=== Section Start ===

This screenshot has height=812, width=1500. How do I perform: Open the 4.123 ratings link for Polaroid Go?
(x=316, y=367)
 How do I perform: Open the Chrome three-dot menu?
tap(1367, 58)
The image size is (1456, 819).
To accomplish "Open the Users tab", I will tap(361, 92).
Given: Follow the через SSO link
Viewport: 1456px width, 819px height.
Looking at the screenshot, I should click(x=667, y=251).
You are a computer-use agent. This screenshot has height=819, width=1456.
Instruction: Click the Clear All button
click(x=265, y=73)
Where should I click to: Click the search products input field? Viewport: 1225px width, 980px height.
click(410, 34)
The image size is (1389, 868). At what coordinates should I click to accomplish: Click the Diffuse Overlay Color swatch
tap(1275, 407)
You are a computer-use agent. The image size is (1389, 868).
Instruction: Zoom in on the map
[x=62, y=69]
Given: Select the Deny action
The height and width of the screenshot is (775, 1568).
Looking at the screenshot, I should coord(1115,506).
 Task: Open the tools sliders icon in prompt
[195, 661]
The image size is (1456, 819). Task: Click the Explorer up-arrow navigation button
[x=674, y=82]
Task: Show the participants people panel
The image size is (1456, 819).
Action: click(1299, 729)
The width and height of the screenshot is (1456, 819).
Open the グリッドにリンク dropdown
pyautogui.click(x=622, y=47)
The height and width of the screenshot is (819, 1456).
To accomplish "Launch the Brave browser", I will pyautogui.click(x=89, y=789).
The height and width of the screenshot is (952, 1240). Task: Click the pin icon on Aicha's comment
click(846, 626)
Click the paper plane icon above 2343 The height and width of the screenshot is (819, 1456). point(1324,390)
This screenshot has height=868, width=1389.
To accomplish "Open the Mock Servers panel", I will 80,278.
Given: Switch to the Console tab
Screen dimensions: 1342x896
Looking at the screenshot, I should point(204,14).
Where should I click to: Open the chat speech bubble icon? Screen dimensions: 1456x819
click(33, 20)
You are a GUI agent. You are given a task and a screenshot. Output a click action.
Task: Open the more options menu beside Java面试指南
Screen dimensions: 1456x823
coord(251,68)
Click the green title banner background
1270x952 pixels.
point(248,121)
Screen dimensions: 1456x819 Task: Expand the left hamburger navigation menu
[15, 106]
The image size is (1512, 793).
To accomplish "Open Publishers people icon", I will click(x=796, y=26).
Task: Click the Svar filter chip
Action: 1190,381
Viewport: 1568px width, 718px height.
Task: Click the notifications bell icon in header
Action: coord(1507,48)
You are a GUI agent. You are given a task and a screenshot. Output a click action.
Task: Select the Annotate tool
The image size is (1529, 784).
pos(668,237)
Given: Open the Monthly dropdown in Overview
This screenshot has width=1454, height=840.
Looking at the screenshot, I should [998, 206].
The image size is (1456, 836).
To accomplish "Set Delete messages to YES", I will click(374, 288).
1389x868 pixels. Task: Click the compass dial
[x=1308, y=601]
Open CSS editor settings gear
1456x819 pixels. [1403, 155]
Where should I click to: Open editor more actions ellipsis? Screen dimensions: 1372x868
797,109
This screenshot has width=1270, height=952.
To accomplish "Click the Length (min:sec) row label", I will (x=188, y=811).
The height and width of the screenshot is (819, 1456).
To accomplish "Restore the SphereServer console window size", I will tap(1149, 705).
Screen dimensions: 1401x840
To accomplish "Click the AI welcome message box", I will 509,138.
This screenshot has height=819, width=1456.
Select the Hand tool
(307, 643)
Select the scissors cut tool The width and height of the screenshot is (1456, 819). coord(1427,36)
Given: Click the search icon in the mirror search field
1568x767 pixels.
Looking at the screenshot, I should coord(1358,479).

=== Section End ===

WHAT TO PRODUCE: Each of the records above is to be reproduced word for word.

RESPONSE TO THE TASK:
This screenshot has height=812, width=1500. How do I perform: Open the 4.123 ratings link for Polaroid Go?
(x=316, y=367)
 How do I perform: Open the Chrome three-dot menu?
tap(1367, 58)
The image size is (1456, 819).
To accomplish "Open the Users tab", I will tap(361, 92).
Given: Follow the через SSO link
Viewport: 1456px width, 819px height.
Looking at the screenshot, I should click(x=667, y=251).
You are a computer-use agent. This screenshot has height=819, width=1456.
Instruction: Click the Clear All button
click(x=265, y=73)
Where should I click to: Click the search products input field? Viewport: 1225px width, 980px height.
click(410, 34)
The image size is (1389, 868). At what coordinates should I click to accomplish: Click the Diffuse Overlay Color swatch
tap(1275, 407)
You are a computer-use agent. The image size is (1389, 868).
Instruction: Zoom in on the map
[x=62, y=69]
Given: Select the Deny action
The height and width of the screenshot is (775, 1568).
Looking at the screenshot, I should coord(1115,506).
 Task: Open the tools sliders icon in prompt
[195, 661]
The image size is (1456, 819). Task: Click the Explorer up-arrow navigation button
[x=674, y=82]
Task: Show the participants people panel
The image size is (1456, 819).
Action: click(1299, 729)
The width and height of the screenshot is (1456, 819).
Open the グリッドにリンク dropdown
pyautogui.click(x=622, y=47)
The height and width of the screenshot is (819, 1456).
To accomplish "Launch the Brave browser", I will pyautogui.click(x=89, y=789).
The height and width of the screenshot is (952, 1240). Task: Click the pin icon on Aicha's comment
click(846, 626)
Click the paper plane icon above 2343 The height and width of the screenshot is (819, 1456). point(1324,390)
This screenshot has height=868, width=1389.
To accomplish "Open the Mock Servers panel", I will 80,278.
Given: Switch to the Console tab
Screen dimensions: 1342x896
Looking at the screenshot, I should point(204,14).
Where should I click to: Open the chat speech bubble icon? Screen dimensions: 1456x819
click(33, 20)
You are a GUI agent. You are given a task and a screenshot. Output a click action.
Task: Open the more options menu beside Java面试指南
Screen dimensions: 1456x823
coord(251,68)
Click the green title banner background
1270x952 pixels.
point(248,121)
Screen dimensions: 1456x819 Task: Expand the left hamburger navigation menu
[15, 106]
The image size is (1512, 793).
To accomplish "Open Publishers people icon", I will click(x=796, y=26).
Task: Click the Svar filter chip
Action: 1190,381
Viewport: 1568px width, 718px height.
Task: Click the notifications bell icon in header
Action: coord(1507,48)
You are a GUI agent. You are given a task and a screenshot. Output a click action.
Task: Select the Annotate tool
The image size is (1529, 784).
pos(668,237)
Given: Open the Monthly dropdown in Overview
This screenshot has width=1454, height=840.
Looking at the screenshot, I should [998, 206].
The image size is (1456, 836).
To accomplish "Set Delete messages to YES", I will click(374, 288).
1389x868 pixels. Task: Click the compass dial
[x=1308, y=601]
Open CSS editor settings gear
1456x819 pixels. [1403, 155]
Where should I click to: Open editor more actions ellipsis? Screen dimensions: 1372x868
797,109
This screenshot has width=1270, height=952.
To accomplish "Click the Length (min:sec) row label", I will (x=188, y=811).
The height and width of the screenshot is (819, 1456).
To accomplish "Restore the SphereServer console window size", I will tap(1149, 705).
Screen dimensions: 1401x840
To accomplish "Click the AI welcome message box", I will 509,138.
This screenshot has height=819, width=1456.
Select the Hand tool
(307, 643)
Select the scissors cut tool The width and height of the screenshot is (1456, 819). coord(1427,36)
Given: Click the search icon in the mirror search field
1568x767 pixels.
Looking at the screenshot, I should coord(1358,479).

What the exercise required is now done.